▶ AIM OF THE TASK
Count the lines below in which "computer" appears, then give that number by itself.

▶ EXERCISE INPUTS
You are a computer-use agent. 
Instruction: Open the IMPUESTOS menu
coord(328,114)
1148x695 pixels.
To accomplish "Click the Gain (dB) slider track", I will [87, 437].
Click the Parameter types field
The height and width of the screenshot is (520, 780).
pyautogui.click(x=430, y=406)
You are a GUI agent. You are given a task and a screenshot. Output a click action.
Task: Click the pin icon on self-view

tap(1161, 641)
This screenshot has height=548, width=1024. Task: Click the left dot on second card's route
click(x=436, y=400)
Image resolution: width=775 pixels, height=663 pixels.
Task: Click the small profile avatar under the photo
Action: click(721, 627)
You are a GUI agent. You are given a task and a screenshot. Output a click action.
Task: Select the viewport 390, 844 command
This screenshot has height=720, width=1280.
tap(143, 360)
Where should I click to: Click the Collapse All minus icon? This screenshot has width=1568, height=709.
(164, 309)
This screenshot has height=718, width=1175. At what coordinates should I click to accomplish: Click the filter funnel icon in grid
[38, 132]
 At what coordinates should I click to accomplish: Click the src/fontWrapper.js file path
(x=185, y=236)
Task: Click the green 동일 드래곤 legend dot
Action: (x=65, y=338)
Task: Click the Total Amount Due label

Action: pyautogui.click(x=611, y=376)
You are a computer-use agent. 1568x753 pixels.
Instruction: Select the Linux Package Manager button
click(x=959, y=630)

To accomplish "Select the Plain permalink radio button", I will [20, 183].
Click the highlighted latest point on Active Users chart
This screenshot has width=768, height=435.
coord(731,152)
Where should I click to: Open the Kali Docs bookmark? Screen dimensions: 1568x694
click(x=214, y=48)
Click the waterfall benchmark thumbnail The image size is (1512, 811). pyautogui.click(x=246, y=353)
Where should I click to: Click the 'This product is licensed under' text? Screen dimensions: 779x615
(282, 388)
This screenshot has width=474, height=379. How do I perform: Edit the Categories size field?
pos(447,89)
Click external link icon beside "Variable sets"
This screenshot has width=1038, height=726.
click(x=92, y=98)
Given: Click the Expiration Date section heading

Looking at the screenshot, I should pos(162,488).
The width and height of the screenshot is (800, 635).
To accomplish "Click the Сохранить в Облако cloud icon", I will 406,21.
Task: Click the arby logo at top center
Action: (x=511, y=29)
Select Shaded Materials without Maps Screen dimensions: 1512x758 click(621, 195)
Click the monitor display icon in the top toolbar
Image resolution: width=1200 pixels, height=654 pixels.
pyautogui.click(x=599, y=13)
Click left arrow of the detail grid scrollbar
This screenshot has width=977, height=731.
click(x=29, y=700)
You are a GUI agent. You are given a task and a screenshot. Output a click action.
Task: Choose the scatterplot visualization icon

▶ OUTPUT
2